Desde marzo de 2020 nos encontramos en otro escenario. Los efectos de la pandemia, los cambios en los comportamientos sociales a la hora de radicar denuncias, la asunción de un nuevo gobierno que introduce sus criterios de gestión y la restauración de viejas prácticas policiales, sin duda, son elementos que han tenido un profundo impacto sobre la configuración del delito y sus formas de medirlo. Emergentes como el caso de Durazno alertan sobre la incidencia de esas viejas prácticas y, más allá de su generalización o no, perforan la confianza en un sistema de registro que, de por sí, carga con problemas. Desde el inicio de su gestión, el gobierno ha insistido en que los delitos más importantes han descendido gracias a las políticas aplicadas y la metodología para medir estas tendencias es la misma que aplicaban los gobiernos del FA. El relato no se ha movido un milímetro de ese lugar, aunque la tasa de homicidios haya explotado en el último año y los reclamos ante obstáculos y manejos discrecionales de la estadística se planteen un día sí y otro también. Llegaremos al final de este año con un gobierno que anuncia una nueva baja de las denuncias de hurtos y rapiñas.
Es curioso cómo una evidencia tan débil es asumida sin chistar por periodistas, opinantes e incluso por ceñudos académicos que solo ven el pelo en la leche cuando les conviene. Reina sobre este punto un marcado silencio. Como se comprenderá, no estamos reclamando que se construya una actitud de sospecha o que se activen quejas automáticas sobre maquillajes y manipulaciones.

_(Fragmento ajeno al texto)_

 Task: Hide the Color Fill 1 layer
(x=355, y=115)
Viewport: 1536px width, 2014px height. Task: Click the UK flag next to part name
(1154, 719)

Queremos insistir sobre tres asuntos bien concretos. En primer lugar, tenemos en el país una política de seguridad tributaria del «realismo de derecha» y carente de cualquier sustento técnico. Al menos desde el debate público, lo que se observa es la ausencia de fundamentos, ideas y evaluaciones. Hay una política pública de mando y control que no puede dialogar con nadie, ni abrirse a ninguna discusión que suponga un intercambio intelectualmente honesto a partir de evidencias. En este contexto, los datos sobre el comportamiento de algunos delitos siempre serán funcionales a esa política. La única estrategia que existe es un encuadre comunicacional para mostrar firmeza, proactividad y resultados de la gestión.
En segundo lugar, las denuncias de delitos que la Policía procesa no pueden ser la única vía para medir estos fenómenos. Es un camino plagado de problemas que no necesariamente nos deja ver todas las aristas importantes del fenómeno. Y, en el contexto de la situación que hemos vivido en los últimos años, es razonable pensar que las dificultades de confiabilidad y validez se han multiplicado. Esto nos conduce directamente al tercer asunto: el país necesita acuerdos políticos y técnicos para formar una estructura institucional encargada del estudio, el monitoreo y la evaluación del delito y las políticas de seguridad. Autonomía técnica, participación interinstitucional, amplitud de estrategias metodológicas, etcétera, son algunos de los mínimos básicos que se requieren para salir del atolladero actual. No es un atajo tecnocrático lo que estamos proponiendo, sino apenas un punto de apoyo para librarnos de las políticas facciosas y de los encuadres comunicacionales vacíos.